How to complete this task:
In the records below, some lines contain the word "video". Copy each of them.

"""

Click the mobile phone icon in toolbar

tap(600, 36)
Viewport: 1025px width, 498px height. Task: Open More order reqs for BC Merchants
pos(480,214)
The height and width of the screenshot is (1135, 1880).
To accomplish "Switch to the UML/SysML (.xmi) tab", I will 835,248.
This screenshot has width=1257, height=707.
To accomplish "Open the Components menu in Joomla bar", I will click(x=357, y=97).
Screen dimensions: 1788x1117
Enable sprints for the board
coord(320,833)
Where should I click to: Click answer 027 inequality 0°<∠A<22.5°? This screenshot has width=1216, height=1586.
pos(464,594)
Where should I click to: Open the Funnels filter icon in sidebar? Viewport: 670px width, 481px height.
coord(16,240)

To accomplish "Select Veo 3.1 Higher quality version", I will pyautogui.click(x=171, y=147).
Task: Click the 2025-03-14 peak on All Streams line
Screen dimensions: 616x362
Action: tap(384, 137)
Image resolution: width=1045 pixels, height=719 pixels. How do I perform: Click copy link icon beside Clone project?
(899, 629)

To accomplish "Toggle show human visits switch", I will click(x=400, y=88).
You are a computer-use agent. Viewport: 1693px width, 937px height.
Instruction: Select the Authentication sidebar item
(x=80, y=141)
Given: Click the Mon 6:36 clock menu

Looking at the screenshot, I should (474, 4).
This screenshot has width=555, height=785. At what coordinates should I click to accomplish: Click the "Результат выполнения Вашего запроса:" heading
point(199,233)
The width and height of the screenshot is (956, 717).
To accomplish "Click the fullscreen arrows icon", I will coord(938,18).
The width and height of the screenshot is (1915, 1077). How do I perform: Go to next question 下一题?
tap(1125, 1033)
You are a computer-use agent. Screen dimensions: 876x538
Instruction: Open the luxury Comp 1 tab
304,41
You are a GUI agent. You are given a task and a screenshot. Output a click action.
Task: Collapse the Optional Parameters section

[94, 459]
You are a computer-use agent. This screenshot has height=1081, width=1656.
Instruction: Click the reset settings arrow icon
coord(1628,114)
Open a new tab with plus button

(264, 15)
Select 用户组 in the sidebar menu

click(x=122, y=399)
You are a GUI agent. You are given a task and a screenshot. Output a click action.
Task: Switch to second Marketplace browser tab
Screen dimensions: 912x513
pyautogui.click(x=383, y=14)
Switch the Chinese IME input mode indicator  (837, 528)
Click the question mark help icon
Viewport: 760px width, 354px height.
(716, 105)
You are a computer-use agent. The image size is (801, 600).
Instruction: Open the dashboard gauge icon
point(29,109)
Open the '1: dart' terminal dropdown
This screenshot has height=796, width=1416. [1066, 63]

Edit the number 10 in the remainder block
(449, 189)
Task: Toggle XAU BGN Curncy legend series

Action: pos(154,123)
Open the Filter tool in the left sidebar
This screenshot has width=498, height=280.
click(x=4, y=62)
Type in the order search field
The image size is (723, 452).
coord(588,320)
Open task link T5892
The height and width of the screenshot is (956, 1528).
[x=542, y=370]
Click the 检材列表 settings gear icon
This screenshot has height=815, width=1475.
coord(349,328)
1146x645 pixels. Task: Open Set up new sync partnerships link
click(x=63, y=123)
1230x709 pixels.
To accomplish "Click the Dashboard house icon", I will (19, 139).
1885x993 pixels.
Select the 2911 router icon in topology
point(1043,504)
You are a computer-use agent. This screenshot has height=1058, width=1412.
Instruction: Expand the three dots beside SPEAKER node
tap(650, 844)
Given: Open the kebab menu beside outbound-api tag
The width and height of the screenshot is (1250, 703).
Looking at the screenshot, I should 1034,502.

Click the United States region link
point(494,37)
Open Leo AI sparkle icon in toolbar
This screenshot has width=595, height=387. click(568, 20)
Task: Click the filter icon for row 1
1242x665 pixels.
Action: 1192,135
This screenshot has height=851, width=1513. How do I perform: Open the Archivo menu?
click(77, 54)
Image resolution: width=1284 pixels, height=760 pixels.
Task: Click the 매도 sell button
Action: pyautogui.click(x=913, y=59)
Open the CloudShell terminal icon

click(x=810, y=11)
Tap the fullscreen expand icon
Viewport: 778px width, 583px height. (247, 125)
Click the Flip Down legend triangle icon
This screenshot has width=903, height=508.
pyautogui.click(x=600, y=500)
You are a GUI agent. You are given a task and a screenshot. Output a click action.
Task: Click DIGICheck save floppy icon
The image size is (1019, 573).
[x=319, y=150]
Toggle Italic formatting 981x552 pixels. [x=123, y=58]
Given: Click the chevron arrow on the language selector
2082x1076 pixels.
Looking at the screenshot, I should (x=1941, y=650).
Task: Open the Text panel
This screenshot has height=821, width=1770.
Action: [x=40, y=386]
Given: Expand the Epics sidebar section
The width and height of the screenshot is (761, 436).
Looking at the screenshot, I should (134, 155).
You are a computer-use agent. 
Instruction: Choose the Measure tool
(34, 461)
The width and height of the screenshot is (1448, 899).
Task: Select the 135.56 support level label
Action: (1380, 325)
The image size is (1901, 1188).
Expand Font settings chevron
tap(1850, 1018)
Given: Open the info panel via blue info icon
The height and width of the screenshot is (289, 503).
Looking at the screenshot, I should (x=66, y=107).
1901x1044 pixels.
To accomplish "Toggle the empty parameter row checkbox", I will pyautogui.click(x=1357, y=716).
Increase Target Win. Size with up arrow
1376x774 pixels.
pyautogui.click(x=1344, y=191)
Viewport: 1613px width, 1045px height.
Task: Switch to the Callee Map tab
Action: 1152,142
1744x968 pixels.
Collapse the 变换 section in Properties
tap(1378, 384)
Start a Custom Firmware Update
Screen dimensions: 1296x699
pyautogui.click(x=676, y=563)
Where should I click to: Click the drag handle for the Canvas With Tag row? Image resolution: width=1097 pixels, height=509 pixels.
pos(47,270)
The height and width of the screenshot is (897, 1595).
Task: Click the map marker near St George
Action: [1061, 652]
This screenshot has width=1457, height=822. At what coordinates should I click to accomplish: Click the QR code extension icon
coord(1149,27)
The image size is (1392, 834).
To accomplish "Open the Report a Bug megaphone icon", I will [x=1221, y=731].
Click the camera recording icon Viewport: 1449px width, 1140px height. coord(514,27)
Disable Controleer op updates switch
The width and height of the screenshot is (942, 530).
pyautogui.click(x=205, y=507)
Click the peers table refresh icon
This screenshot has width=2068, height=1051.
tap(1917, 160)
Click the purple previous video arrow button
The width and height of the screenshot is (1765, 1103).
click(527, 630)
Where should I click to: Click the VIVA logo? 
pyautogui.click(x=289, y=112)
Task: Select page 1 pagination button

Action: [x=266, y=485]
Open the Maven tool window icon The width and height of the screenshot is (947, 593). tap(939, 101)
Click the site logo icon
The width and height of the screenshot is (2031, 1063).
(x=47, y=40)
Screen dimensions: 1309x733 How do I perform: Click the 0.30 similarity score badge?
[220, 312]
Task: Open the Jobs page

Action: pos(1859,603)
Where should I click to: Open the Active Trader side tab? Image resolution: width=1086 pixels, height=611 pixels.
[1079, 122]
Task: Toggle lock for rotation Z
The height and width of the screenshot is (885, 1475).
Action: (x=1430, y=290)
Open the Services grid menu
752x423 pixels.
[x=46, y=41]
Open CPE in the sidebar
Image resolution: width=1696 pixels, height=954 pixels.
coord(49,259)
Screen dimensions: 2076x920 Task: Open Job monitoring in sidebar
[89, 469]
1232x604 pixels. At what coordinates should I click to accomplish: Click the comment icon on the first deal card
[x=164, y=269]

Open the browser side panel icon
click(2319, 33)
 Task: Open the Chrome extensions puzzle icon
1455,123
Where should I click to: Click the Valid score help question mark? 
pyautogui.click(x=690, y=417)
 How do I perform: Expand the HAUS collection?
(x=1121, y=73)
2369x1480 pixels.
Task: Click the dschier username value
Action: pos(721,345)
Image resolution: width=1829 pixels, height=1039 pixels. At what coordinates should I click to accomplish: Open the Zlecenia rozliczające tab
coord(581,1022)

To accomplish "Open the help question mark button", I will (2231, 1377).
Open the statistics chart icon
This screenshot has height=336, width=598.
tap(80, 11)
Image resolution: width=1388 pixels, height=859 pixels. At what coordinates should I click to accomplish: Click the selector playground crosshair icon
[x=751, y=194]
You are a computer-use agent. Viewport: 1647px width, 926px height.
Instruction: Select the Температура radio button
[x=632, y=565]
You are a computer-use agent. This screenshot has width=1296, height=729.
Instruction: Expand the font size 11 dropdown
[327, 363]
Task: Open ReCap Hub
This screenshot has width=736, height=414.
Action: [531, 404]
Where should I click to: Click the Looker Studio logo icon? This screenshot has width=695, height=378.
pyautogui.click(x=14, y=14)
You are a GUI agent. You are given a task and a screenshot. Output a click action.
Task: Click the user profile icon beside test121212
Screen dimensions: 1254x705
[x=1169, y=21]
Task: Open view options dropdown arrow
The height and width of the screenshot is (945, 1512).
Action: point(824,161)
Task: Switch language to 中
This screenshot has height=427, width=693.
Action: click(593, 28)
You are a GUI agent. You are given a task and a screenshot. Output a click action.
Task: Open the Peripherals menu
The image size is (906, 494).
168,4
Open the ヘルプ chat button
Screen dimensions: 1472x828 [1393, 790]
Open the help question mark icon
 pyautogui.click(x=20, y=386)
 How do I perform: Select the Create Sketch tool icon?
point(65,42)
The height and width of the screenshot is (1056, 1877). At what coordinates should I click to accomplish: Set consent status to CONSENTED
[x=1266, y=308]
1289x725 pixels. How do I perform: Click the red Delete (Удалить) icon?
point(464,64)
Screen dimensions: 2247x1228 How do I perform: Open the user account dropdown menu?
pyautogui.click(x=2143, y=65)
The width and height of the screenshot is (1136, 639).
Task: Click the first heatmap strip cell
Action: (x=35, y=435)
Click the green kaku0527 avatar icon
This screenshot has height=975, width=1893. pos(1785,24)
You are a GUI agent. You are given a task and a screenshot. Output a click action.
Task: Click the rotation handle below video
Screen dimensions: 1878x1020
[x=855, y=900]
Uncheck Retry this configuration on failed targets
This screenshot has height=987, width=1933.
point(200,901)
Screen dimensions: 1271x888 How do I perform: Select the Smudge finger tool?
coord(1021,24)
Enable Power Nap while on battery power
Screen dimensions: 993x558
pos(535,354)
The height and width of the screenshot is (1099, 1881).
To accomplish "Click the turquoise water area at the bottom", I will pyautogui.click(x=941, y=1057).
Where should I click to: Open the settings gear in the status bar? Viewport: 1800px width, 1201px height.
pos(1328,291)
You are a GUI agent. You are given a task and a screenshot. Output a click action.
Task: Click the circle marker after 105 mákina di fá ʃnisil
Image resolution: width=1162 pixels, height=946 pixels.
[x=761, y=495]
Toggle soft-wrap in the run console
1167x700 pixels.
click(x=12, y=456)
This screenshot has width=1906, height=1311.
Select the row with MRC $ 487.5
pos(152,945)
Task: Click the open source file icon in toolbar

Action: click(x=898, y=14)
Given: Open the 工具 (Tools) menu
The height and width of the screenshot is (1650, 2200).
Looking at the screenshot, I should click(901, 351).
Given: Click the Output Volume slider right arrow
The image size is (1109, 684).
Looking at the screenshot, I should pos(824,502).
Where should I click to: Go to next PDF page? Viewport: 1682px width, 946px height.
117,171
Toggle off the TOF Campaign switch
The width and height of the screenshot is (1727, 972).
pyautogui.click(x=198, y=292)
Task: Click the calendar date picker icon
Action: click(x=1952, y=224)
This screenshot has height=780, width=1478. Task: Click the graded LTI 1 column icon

"""

Solution to the problem:
Click the purple previous video arrow button
Task: Click the rotation handle below video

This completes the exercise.